* [SET EXERCISE A]
Duplicate the part of the passage on migrant justice that starts at "Anchoring this argument" and ends at "and conceptual borders.", including both of those bounds.

━━━ PROVIDED TEXT

Shortly after this last incident, after a decade of organizing with NOII-Toronto, I stepped away from the organization. My retreat had more to do with my need to heal from state violence and an unhealthy relationship than it did anything else. Along this journey, I have learned something important; it is that healing cannot happen without also acknowledging and being accountable for the ways that I have hurt others. The aforementioned scenario of anti-black racism is not a one-off incident. It is part and parcel of a migrant justice agenda that reproduces rather than challenges what theorist Katherine McKittrick (2006) refers to as “a landscape of systemic blacklessness.”
Anchoring this argument in the NOII context, I first explain that migrant justice politics has the radical potential to undo what activist-author Harsha Walia (2013) calls “border imperialism”. Second, I argue that the failure of migrant justice politics to meet its potential rests on its erasures and appropriations of Black struggle. Third, I argue that for migrant justice politics to pose a serious challenge to border imperialism, we must destabilize the category of the ‘migrant’ to understand how racialized hierarchies of citizenship privilege and oppress Black and non-Black migrants differently. Finally, I suggest that strategies aimed at addressing these shortcomings must move beyond a politics of inclusion and assimilation, to one of destabilizing identities and building relationships across both material and conceptual borders.
Radical Potential of Migrant Justice
No One Is Illegal is a decentralized volunteer-run network of migrant justice groups operating out of cities across Canada, that share a common political vision rooted in anticolonial, anti-capitalist, ecological justice, Indigenous self-determination, anti-occupation and anti-oppressive politics (No One Is Illegal, 2014). But what do we mean when we use the term migrant? For me, and many others, the term ‘migrant’ acts similar to Cathy Cohen’s conceptualization of the term ‘queer’, to
symbolize an acknowledgement that, through our existence and everyday survival, we embody sustained and multi-sited resistance to systems (based on dominant constructions of race and gender) that seek to normalize our sexuality, exploit our labour… constrain our visibility [and restrict our movement]. (Cohen, The Radical Potential of Queer Politics)

━━━━━━

* [SET EXERCISE B]
Set down the listing below without any change, starting at its first line and ending at the line that contains "click(407, 78)", with both of those lines included.

━━━ MATERIALS PROVIDED

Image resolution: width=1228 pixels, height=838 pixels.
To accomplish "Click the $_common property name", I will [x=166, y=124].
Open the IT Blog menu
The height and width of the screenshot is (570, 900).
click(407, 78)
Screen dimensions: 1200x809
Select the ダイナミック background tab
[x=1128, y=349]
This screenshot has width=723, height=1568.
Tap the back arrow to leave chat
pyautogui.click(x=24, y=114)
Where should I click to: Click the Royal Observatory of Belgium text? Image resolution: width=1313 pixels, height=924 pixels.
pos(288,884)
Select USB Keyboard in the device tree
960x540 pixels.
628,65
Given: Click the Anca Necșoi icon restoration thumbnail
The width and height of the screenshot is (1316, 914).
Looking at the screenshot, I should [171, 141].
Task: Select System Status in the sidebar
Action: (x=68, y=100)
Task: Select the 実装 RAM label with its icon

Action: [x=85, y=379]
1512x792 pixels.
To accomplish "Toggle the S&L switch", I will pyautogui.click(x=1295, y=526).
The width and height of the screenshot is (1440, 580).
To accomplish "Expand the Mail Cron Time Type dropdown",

━━━━━━

* [REPLY A]
Anchoring this argument in the NOII context, I first explain that migrant justice politics has the radical potential to undo what activist-author Harsha Walia (2013) calls “border imperialism”. Second, I argue that the failure of migrant justice politics to meet its potential rests on its erasures and appropriations of Black struggle. Third, I argue that for migrant justice politics to pose a serious challenge to border imperialism, we must destabilize the category of the ‘migrant’ to understand how racialized hierarchies of citizenship privilege and oppress Black and non-Black migrants differently. Finally, I suggest that strategies aimed at addressing these shortcomings must move beyond a politics of inclusion and assimilation, to one of destabilizing identities and building relationships across both material and conceptual borders.

* [REPLY B]
Image resolution: width=1228 pixels, height=838 pixels.
To accomplish "Click the $_common property name", I will [x=166, y=124].
Open the IT Blog menu
The height and width of the screenshot is (570, 900).
click(407, 78)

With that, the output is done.